Two principal and different states of passive and active capacity of being determined1 can be distinguished in man; in like manner two states of passive and active determination.2 The explanation of this proposition leads us most readily to our end.

The condition of the state of man before destination or direction is given him by the impressions of the senses is an unlimited capacity of being determined. The infinite of time and space is given to his imagination for its free use; and, because nothing is settled in this kingdom of the possible, and therefore nothing is excluded from it, this state of absence of determination can be named an empty infiniteness, which must not by any means be confounded with an infinite void.

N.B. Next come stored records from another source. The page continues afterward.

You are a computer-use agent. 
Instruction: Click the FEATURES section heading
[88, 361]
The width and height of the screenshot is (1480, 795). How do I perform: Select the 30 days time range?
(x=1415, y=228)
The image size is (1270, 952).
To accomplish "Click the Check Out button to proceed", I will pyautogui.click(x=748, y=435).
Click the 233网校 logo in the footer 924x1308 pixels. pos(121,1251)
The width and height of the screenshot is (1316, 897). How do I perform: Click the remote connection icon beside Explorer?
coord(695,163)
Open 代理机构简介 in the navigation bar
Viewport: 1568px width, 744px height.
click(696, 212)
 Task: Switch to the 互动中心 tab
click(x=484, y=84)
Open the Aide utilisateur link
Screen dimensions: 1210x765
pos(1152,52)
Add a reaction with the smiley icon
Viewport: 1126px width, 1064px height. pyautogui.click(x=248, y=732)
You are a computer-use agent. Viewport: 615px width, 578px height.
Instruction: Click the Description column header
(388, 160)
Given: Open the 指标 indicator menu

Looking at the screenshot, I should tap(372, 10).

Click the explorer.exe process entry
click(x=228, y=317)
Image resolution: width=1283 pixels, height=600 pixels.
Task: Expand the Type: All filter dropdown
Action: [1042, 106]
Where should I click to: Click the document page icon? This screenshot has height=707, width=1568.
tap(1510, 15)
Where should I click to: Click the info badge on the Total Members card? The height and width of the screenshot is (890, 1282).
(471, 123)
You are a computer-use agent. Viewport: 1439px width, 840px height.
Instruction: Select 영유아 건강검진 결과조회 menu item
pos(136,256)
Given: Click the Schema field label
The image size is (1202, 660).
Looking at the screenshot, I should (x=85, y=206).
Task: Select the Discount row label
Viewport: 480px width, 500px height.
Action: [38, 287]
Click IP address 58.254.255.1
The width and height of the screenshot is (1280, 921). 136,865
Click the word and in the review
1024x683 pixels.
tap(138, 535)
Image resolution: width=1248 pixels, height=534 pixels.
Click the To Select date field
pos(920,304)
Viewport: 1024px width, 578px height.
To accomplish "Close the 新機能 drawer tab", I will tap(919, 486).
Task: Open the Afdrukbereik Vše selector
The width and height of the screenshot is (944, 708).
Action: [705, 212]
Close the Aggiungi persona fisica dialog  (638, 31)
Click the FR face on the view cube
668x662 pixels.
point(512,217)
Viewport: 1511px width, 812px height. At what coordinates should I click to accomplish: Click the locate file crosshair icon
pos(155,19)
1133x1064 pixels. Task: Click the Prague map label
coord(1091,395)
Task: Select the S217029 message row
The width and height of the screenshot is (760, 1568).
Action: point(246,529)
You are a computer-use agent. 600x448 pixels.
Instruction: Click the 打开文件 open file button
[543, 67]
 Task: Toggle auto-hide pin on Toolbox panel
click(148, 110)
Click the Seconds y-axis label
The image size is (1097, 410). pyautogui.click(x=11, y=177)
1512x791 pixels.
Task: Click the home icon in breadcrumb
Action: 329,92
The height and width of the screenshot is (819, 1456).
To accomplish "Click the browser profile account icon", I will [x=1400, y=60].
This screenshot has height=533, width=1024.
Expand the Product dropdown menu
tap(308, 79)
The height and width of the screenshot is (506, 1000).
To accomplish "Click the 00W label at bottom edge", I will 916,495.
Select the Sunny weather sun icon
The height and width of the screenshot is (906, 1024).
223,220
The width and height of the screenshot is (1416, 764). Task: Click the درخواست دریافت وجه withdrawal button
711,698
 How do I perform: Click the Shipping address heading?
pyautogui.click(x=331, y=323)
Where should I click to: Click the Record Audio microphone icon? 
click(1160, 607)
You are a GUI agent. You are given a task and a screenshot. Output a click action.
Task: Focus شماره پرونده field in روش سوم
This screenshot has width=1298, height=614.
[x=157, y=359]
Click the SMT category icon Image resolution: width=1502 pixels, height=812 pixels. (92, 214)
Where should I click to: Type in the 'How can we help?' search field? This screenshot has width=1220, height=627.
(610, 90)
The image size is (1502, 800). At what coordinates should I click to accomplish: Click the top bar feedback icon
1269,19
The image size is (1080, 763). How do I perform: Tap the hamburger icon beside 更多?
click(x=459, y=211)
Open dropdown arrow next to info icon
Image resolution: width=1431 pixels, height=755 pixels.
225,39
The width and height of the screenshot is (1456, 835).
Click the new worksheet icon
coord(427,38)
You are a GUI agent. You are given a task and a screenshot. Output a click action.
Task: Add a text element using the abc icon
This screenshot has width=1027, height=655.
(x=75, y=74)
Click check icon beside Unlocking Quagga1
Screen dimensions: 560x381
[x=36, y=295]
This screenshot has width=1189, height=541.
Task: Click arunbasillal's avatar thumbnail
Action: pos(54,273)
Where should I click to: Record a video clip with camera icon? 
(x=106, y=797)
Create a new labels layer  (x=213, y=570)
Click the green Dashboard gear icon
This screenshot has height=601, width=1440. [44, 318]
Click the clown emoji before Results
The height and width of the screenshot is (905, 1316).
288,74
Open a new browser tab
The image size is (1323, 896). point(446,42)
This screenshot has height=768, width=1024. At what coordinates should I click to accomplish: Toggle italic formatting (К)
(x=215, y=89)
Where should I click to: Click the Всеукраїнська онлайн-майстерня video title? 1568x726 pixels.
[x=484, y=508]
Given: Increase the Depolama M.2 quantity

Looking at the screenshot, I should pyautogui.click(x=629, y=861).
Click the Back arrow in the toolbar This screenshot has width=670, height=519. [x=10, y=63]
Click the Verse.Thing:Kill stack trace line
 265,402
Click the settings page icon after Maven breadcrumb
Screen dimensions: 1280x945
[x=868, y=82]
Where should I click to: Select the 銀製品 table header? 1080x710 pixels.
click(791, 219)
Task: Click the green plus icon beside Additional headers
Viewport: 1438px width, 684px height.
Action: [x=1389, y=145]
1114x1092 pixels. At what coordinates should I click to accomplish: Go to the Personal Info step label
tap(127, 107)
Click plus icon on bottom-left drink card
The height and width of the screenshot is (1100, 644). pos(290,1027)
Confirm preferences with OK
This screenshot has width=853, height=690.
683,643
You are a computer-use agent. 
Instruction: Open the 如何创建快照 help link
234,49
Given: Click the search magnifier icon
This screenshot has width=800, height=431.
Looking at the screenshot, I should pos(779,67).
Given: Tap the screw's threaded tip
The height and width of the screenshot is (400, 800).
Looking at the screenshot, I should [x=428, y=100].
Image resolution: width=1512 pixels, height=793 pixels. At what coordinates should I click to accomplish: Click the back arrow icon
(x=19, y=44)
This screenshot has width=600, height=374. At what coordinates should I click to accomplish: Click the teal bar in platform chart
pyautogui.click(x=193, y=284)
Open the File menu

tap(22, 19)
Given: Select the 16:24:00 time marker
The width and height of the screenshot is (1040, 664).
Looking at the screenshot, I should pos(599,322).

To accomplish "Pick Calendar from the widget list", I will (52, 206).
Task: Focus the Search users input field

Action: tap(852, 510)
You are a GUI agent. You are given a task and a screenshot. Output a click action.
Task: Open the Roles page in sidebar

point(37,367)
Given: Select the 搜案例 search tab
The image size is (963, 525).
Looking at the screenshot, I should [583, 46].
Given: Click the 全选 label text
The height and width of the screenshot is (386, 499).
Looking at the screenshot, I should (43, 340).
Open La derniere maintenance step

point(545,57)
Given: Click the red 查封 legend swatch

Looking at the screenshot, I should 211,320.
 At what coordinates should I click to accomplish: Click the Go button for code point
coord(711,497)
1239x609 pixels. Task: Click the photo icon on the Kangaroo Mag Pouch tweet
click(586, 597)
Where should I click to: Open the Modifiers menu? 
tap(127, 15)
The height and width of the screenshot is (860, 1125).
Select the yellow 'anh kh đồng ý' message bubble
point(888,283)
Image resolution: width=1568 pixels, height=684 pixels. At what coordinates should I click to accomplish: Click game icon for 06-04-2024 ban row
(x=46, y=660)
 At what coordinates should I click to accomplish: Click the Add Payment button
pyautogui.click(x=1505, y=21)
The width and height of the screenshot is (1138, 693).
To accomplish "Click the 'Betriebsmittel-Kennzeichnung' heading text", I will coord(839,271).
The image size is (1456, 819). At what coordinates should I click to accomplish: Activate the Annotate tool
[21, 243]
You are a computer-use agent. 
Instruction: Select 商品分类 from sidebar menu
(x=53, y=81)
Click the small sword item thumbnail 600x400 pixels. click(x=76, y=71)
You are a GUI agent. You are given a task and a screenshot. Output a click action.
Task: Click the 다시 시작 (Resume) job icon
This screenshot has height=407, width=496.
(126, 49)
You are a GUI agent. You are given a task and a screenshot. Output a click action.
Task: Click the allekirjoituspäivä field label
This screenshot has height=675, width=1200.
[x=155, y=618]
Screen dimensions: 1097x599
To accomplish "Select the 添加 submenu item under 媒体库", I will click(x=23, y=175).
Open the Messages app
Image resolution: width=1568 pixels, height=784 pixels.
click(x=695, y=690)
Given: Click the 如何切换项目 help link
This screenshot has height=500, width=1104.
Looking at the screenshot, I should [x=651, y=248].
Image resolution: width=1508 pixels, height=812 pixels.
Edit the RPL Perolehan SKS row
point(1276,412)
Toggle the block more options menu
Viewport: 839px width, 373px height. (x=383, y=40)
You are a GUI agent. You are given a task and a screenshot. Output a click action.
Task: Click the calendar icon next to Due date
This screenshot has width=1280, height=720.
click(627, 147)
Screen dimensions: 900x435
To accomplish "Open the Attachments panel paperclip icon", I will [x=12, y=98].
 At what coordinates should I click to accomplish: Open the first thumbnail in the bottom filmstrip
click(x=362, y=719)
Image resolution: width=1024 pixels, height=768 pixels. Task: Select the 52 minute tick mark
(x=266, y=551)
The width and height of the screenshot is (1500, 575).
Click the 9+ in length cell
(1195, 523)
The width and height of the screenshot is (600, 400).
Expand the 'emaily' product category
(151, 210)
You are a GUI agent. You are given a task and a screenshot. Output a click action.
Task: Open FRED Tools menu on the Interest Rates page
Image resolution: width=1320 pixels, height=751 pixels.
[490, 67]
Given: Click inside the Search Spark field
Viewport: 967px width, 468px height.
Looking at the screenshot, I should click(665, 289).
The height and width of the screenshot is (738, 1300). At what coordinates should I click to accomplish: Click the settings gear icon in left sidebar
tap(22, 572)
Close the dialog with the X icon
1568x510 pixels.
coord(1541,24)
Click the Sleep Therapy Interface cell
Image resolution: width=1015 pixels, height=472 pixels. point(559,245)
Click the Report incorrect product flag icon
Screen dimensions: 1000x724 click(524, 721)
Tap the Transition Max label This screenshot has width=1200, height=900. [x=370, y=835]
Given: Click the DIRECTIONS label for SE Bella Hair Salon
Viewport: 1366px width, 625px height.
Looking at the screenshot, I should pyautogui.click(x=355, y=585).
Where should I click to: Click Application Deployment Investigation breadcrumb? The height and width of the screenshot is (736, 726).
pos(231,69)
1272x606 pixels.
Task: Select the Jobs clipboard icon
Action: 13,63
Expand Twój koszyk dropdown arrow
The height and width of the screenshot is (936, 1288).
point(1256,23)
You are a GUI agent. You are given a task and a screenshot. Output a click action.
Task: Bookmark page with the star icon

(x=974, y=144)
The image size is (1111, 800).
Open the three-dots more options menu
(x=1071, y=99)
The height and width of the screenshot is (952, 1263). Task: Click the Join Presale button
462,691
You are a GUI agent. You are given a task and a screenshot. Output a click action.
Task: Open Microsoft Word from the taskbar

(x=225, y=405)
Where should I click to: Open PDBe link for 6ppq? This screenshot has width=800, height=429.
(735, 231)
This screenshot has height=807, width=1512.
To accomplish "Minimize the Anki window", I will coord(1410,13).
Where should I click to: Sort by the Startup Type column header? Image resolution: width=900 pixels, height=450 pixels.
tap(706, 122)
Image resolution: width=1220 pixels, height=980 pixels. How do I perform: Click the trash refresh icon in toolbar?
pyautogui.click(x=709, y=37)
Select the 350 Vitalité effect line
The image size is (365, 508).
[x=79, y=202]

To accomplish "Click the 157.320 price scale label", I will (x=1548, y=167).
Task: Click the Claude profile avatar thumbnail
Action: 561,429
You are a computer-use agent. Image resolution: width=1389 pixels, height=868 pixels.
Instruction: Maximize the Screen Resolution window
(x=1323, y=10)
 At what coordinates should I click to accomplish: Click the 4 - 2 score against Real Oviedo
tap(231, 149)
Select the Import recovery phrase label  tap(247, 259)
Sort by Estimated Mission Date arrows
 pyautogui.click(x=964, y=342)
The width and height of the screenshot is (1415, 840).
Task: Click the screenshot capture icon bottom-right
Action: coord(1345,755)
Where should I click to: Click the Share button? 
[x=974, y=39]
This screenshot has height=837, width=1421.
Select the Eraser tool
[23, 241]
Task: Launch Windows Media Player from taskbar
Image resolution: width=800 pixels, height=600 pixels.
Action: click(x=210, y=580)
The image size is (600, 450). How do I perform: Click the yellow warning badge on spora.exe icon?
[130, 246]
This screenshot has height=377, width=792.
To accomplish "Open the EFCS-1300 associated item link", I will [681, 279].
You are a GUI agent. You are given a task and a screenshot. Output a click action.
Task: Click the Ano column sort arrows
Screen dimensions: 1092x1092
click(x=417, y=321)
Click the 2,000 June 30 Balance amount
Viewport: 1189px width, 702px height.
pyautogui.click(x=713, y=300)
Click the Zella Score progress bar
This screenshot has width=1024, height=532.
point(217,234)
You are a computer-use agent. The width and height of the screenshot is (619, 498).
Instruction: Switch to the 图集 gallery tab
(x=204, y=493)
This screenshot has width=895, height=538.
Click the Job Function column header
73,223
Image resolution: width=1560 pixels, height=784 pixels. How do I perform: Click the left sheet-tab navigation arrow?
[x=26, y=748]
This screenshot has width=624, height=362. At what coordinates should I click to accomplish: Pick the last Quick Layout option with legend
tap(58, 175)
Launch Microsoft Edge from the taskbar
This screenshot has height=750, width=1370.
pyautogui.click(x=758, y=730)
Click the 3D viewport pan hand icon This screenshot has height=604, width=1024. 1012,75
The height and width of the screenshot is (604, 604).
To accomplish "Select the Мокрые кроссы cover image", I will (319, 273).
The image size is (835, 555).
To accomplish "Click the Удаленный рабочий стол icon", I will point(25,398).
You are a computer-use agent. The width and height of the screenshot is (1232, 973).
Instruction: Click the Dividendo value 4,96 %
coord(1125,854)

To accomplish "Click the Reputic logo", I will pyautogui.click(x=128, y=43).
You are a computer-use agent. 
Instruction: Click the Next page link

Now it is necessary that his sensuous nature should be modified, and that in the indefinite series of possible determinations one alone should become real. One perception must spring up in it. That which, in the previous state of determinableness, was only an empty potency becomes now an active force, and receives contents; but at the same time, as an active force it receives a limit, after having been, as a simple power, unlimited. Reality exists now, but the infinite has disappeared. To describe a figure in space, we are obliged to limit infinite space; to represent to ourselves a change in time, we are obliged to divide the totality of time. Thus we only arrive at reality by limitation, at the positive, at a real position, by negation or exclusion; to determination, by the suppression of our free determinableness.

But mere exclusion would never beget a reality, nor would a mere sensuous impression ever give birth to a perception, if there were not something from which it was excluded, if by an absolute act of the mind the negation were not referred to something positive, and if opposition did not issue out of nonposition. This act of the mind is styled judging or thinking, and the result is named thought.

Before we determine a place in space, there is no space for us; but without absolute space we could never determine a place. The same is the case with time. Before we have an instant, there is no time to us; but without infinite time-eternity-we should never have a representation of the instant. Thus, therefore, we can only arrive at the whole by the part, to the unlimited through limitation; but reciprocally we only arrive at the part through the whole, at limitation through the unlimited.